I know I'm bumping and old post - but I was searching for info and your post seemed interesting.

First - what did you decide to do? Did you complete your project?

Second - No matter what method of fencing you go with it will NOT keep people from seeing into your yard.
Depending on how much room you have inside or outside the fence I strongly suggest getting some hemlock or other low-growing dense brush that can be somewhat sculpted with a trimmer and stays green allyear long.
I have hemlock around my house and LOVE it for it's privacy-use and it's so fast growing and very hardy. 

Third - if you haven't done your fence yet - we did our backyard (3/4 acre) with pre-fab fencing. It went up quickly BUT it was a genuine pain in the butt - as was mentioned before - pre fab fencing as no 'give' - it's rectangular in shape and remains that way. Through some use of force we were able to get the panels to drop down a small incline - but in our yard we have a few areas that are rather 'hilly' - and it didn't handle that well at all.
While we managed not to have any gaps under the panels - we have several spots where we had to level off the top of the panels with a recip-saw to make the top look more even and that was a lot of work.

We have quite a bit of gap between our fence slats - usually around 1/4" but in some places it's 3/4". In certain areas of the yard (like next to the deck) I planted our hemlock and it's growing it thicker, now - which is nice - and soon it'll be a complete wall of green.


----------



## tripflex

Snav said:


> I know I'm bumping and old post - but I was searching for info and your post seemed interesting.
> 
> First - what did you decide to do? Did you complete your project?
> 
> Second - No matter what method of fencing you go with it will NOT keep people from seeing into your yard.
> Depending on how much room you have inside or outside the fence I strongly suggest getting some hemlock or other low-growing dense brush that can be somewhat sculpted with a trimmer and stays green allyear long.
> I have hemlock around my house and LOVE it for it's privacy-use and it's so fast growing and very hardy.
> 
> Third - if you haven't done your fence yet - we did our backyard (3/4 acre) with pre-fab fencing. It went up quickly BUT it was a genuine pain in the butt - as was mentioned before - pre fab fencing as no 'give' - it's rectangular in shape and remains that way. Through some use of force we were able to get the panels to drop down a small incline - but in our yard we have a few areas that are rather 'hilly' - and it didn't handle that well at all.
> While we managed not to have any gaps under the panels - we have several spots where we had to level off the top of the panels with a recip-saw to make the top look more even and that was a lot of work.
> 
> We have quite a bit of gap between our fence slats - usually around 1/4" but in some places it's 3/4". In certain areas of the yard (like next to the deck) I planted our hemlock and it's growing it thicker, now - which is nice - and soon it'll be a complete wall of green.

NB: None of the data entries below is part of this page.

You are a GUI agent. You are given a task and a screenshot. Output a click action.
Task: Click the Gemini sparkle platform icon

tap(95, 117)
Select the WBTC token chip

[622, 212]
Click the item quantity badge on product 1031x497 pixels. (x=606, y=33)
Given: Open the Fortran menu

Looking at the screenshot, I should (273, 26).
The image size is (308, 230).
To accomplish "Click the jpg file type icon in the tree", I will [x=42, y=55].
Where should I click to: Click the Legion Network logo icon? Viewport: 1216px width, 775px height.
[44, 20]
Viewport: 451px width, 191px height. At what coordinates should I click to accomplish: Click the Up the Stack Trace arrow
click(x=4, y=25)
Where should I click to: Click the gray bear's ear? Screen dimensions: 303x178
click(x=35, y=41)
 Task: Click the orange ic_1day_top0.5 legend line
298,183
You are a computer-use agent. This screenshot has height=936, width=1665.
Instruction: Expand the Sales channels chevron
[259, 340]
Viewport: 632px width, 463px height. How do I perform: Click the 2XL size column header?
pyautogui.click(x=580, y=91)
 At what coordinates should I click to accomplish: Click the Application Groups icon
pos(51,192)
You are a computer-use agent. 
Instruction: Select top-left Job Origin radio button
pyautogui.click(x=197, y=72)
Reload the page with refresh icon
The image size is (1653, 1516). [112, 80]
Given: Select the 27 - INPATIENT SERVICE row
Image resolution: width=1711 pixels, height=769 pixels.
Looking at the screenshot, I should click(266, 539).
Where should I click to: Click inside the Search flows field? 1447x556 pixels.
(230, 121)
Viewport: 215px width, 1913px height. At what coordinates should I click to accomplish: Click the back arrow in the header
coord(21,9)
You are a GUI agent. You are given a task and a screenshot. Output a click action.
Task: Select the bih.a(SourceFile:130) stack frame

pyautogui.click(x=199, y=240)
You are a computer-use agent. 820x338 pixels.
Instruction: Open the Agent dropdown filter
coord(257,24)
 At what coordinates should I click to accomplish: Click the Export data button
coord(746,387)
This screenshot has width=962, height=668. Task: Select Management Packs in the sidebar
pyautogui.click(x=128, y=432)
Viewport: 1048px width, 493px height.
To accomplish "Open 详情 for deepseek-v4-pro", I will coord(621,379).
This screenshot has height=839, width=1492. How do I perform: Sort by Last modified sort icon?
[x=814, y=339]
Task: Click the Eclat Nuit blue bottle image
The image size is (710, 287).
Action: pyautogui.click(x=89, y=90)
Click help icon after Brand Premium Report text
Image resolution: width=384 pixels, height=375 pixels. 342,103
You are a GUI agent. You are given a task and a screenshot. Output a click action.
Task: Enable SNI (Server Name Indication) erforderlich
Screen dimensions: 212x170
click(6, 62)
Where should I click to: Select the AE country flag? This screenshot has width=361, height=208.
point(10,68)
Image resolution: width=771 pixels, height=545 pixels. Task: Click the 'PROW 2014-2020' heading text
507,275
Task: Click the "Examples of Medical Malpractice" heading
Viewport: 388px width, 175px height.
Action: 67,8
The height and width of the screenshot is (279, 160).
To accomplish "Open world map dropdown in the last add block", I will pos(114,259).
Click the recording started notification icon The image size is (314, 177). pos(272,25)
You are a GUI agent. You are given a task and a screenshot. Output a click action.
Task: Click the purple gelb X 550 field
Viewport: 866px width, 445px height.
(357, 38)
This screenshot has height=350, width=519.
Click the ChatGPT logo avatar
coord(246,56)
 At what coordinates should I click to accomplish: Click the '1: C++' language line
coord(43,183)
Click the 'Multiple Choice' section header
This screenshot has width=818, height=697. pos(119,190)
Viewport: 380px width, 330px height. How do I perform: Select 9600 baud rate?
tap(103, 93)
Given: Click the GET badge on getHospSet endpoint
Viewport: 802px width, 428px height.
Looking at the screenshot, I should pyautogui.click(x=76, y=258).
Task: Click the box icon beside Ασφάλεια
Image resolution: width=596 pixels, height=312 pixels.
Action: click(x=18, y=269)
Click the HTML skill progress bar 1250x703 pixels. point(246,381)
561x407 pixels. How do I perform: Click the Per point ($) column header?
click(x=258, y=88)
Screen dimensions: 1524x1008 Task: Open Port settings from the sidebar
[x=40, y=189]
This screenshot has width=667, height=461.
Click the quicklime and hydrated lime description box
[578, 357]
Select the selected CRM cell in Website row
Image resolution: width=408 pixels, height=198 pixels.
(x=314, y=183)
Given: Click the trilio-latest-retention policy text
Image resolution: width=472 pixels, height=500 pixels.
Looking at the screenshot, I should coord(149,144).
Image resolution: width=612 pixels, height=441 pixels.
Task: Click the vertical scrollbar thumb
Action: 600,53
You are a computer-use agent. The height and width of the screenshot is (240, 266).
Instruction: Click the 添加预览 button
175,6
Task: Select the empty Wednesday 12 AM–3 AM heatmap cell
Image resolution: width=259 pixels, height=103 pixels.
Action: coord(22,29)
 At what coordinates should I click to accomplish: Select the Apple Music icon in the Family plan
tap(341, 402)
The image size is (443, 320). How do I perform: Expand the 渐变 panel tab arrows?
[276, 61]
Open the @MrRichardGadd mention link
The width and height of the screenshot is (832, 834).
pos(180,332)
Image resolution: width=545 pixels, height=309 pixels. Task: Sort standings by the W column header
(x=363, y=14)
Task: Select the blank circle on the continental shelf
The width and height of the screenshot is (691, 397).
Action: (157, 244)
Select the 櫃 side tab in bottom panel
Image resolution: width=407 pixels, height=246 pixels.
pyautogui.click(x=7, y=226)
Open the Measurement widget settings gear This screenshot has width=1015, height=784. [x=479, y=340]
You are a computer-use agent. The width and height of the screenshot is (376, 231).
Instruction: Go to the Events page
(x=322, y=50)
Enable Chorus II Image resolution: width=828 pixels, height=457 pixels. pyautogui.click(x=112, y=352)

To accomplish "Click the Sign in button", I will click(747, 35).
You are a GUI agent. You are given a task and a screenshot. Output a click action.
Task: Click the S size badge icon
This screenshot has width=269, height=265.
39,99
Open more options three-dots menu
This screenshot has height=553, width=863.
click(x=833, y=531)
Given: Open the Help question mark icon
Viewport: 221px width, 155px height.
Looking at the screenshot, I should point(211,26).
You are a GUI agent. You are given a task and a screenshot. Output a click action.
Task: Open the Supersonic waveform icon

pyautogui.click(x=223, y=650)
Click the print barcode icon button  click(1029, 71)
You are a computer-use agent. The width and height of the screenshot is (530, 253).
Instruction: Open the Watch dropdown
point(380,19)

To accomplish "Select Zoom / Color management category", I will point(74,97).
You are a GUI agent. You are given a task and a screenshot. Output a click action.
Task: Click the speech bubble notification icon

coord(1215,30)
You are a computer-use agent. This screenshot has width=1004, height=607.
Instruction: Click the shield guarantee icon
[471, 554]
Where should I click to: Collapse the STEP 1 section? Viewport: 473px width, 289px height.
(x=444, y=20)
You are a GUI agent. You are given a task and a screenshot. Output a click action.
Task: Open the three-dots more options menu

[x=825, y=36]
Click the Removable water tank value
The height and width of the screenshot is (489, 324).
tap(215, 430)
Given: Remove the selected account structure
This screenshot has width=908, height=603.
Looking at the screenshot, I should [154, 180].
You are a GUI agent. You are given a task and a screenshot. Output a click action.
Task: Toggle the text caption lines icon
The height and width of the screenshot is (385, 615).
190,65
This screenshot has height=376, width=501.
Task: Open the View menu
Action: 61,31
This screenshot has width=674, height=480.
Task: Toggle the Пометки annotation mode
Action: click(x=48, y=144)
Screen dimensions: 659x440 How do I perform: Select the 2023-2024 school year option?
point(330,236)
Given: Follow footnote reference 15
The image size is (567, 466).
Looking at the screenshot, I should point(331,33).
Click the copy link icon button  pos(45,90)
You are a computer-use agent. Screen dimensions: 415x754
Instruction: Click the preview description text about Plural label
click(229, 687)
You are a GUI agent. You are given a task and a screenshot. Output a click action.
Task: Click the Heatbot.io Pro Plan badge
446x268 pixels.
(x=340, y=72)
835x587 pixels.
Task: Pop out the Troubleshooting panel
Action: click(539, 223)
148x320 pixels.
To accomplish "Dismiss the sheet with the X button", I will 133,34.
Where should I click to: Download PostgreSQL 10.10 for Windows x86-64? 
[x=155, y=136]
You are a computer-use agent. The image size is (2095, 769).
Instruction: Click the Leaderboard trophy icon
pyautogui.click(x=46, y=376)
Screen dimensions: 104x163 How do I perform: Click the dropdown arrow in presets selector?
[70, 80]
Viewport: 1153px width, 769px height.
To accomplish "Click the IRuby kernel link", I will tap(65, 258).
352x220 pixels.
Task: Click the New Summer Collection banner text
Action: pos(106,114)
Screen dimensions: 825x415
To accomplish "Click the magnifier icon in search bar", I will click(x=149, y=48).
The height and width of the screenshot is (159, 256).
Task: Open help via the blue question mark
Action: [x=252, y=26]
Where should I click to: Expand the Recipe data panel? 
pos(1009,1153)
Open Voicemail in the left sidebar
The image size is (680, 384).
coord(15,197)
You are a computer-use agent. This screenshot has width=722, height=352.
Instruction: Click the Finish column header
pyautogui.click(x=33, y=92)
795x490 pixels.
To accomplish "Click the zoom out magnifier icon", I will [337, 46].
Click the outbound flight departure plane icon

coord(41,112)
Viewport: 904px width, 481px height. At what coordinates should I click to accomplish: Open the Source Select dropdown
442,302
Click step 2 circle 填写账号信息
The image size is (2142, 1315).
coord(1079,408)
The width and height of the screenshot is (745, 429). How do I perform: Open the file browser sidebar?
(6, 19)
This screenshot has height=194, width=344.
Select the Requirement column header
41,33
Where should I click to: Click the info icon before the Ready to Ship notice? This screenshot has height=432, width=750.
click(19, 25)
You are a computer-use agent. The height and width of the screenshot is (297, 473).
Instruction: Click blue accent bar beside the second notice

No worries man, yeah never actually got around to doing anything. Decided getting other things completed around the house was more important. What i was thinking was just waiting until i have some equity so i can get all of my fencing replaced. The fencing on the opposite side i was talking about looks like it's been there since the house was built (like 1977--yuck). 

So chances are, i will end up hiring someone to do the work once i get the money. As for now...my neighbor will just have to deal with my loud, annoying, and sometimes naked ass  especially now that it's pool time!


----------



## Big Bob

The neighbor may work for Homeland Security or the DEA and/or nosey
by nature. take a six pack over and say High...don't roll your own until your sure he or she is not DEA. 

building fence isn't tough, but check out what is on sale when you get ready... might save you some $$$. step down on your slope is normal.

The neighbors may wonder if your into midnight skinny dipping too! 
have fun :laughing:


----------



## tripflex

Big Bob said:


> The neighbor may work for Homeland Security or the DEA and/or nosey
> by nature. take a six pack over and say High...don't roll your own until your sure he or she is not DEA.
> 
> building fence isn't tough, but check out what is on sale when you get ready... might save you some $$$. step down on your slope is normal.
> 
> The neighbors may wonder if your into midnight skinny dipping too!
> have fun :laughing:


haha lets hope not, he for sure would have smelled the aroma of the massive amounts me and my roommates smoke everyday. Maybe that's why i never get anything done lol


----------



## DangerMouse

tripflex said:


> haha lets hope not, he for sure would have smelled the aroma of the massive amounts me and my roommates smoke everyday. Maybe that's why i never get anything done lol


I sure hope you don't smoke that stuff then try to use HD tools!!!
Those can be a disaster WITHOUT the smoking!

DM


----------



## tripflex

DangerMouse said:


> I sure hope you don't smoke that stuff then try to use HD tools!!!
> Those can be a disaster WITHOUT the smoking!
> 
> DM


haha no, i work with heavy duty equipment all day long (bucket trucks, cranes, etc) so i know when to and when not to smoke. And i don't if i have anything planned for the next 6 hours :thumbup:


----------



## downrightart

:laughing::laughing::laughing:

Whatever will they think of us Floridians!


----------



## DangerMouse

You mean everyone down there AREN'T a bunch of drug-crazed lunatics cooking their babies in the microwaves????
But... that what the TV says!!!!

DM


----------



## tripflex

downrightart said:


> :laughing::laughing::laughing:
> 
> Whatever will they think of us Floridians!


Well hopefully soon it will be like Colorado or Canada where i don't have to be secret about a plant that grows NATURALLY! :thumbsup:


Oh, and the general consensus is old or puerto rican :hang:


----------



## downrightart

DangerMouse said:


> You mean everyone down there AREN'T a bunch of drug-crazed lunatics cooking their babies in the microwaves????
> But... that what the TV says!!!!
> 
> DM


Isn't it crazy??? Actually it's kinda scary! We all need to build fences down here! 'Course I don't know what good that would do!

Btw, my brother went with that vinyl fencing stuff and it looks good. My other brother darrell did the job. Looks nice. Didn't ask the cost though. It was just enough to have a small backyard. He had to do it for insurrance purposes due to a pool.


----------



## DangerMouse

Was that your brother Darrell, or your other brother Darrell?

DM


----------



## downrightart

DangerMouse said:


> Was that your brother Darrell, or your other brother Darrell?
> 
> DM


You got it! Actually they have more southern sounding names. :laughing:


----------



## Big Bob

LOL... now we know why it took so long to get arround to the fence ...:wink:


----------